At ambulatory clinical follow-up a few months later, the patient had stopped smoking and lost weight. He was asymptomatic and had no neurological problems (cerebral performance category scale 1). His blood pressure and cholesterol levels were within target range. He did an exercise test during the follow-up visit and had moderate exercise capacity but no ischemic changes or arrhythmias.
This case is an example of a patient who had an in-hospital cardiac arrest due to acute myocardial infarction, complicated by cardiogenic shock. CPR using a mechanical chest compression device proved to give good perfusion pressure and made it possible to perform a PCI. The use of mechanical chest compression devices to facilitate PCI during cardiac arrest has been described in previous case reports.10,11
During manual chest compressions, a coronary angiography is very difficult to perform because the rescuer is a physical barrier for the rotational X-ray unit. The LUCAS device made it possible for the staff to concentrate on other treatment elements rather than solely on performing CPR. In the LUCAS device, the majority of the parts are radiolucent, which permits acceptable coronary imaging without risking high radiation exposure to the catheter laboratory staff. Apart from straight anterior–posterior projection, all standard angulations can be used. Angiography and wiring can be carried out with ongoing CPR and the device can easily be switched off for a few seconds for the exact stent placement.

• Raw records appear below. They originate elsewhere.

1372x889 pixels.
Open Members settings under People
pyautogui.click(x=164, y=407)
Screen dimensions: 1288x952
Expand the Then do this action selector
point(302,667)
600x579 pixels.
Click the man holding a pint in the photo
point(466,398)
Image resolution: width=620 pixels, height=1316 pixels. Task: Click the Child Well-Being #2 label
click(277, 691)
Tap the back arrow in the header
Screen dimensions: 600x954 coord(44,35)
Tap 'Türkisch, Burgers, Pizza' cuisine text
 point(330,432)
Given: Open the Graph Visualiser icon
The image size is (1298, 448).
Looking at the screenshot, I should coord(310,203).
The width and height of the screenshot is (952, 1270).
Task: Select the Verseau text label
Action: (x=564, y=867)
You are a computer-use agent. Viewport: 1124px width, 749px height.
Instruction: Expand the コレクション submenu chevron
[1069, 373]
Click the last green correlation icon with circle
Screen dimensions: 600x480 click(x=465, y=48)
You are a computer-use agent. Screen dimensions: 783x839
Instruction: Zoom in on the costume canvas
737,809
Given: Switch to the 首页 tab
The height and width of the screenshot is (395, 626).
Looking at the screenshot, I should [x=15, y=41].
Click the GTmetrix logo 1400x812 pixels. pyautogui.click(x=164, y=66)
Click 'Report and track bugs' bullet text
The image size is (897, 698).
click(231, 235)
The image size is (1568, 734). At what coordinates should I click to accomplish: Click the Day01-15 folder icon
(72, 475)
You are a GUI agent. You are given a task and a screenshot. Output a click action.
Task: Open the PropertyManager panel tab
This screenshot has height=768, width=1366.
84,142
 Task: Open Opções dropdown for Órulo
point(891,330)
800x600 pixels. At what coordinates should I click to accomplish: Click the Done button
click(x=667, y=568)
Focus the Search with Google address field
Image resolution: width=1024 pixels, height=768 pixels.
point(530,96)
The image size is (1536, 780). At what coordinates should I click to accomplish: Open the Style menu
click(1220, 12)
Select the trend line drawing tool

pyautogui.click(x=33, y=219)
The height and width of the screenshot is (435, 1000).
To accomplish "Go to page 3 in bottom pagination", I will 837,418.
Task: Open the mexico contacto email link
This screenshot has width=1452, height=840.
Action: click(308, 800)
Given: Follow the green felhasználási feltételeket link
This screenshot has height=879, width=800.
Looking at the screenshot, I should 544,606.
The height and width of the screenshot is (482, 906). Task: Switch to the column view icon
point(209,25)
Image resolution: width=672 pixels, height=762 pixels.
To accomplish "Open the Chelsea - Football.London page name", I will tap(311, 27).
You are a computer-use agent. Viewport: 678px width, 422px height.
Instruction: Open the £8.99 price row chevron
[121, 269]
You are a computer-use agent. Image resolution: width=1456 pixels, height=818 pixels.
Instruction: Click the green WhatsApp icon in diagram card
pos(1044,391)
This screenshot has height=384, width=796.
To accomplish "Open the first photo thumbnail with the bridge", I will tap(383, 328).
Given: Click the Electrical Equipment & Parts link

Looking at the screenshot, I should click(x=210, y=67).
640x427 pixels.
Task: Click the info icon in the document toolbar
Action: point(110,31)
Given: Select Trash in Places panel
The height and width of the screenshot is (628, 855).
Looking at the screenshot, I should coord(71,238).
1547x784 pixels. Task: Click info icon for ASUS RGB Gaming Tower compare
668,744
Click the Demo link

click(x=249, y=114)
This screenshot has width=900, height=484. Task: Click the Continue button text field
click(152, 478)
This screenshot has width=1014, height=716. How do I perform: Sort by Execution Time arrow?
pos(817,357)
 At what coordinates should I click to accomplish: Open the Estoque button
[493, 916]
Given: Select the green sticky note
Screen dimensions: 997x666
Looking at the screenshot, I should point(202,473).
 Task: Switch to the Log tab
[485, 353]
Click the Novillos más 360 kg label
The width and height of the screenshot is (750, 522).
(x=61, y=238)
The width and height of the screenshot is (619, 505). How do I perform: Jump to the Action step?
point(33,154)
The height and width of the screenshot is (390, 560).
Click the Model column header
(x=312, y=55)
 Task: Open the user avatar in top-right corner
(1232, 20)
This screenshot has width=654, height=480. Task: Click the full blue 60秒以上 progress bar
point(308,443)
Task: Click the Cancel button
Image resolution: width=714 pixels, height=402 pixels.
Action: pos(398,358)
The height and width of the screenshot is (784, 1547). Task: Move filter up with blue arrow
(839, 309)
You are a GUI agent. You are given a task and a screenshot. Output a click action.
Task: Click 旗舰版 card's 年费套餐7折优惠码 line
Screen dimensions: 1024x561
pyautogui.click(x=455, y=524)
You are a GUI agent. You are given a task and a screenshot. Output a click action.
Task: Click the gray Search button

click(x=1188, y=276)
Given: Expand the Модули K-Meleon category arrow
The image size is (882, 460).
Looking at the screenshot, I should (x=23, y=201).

The ventricular arrhythmias were not controllable with anti-arrhythmic drugs, external defibrillation, and a transvenous pacemaker. The electrical storm could only be causally managed by restoring blood flow in the right coronary artery. In our opinion, the compression device made the PCI possible. Treatment with extracorporeal membrane oxygenation was a considered possibility but was abandoned due to good hemodynamic response with help of the LUCAS and IABP. Although there is currently no evidence that the LUCAS device can reduce mortality compared to conventional CPR, we see an advantage in using the device in situations where effective, high-quality CPR is difficult to perform due to practical reasons (such as in a moving ambulance, during in-hospital transport, or in the catheterization laboratory). This, we believe, is particularly evident in cases like the one we present, where a potentially treatable cause to cardiac arrest has been identified.
Electrical storm in this case was managed with full neurological and cardiac recovery by giving efficient CPR using a mechanical CPR device and treating the underlying pathology, namely, acute coronary occlusion.
The authors have no conflicts of interest in this work.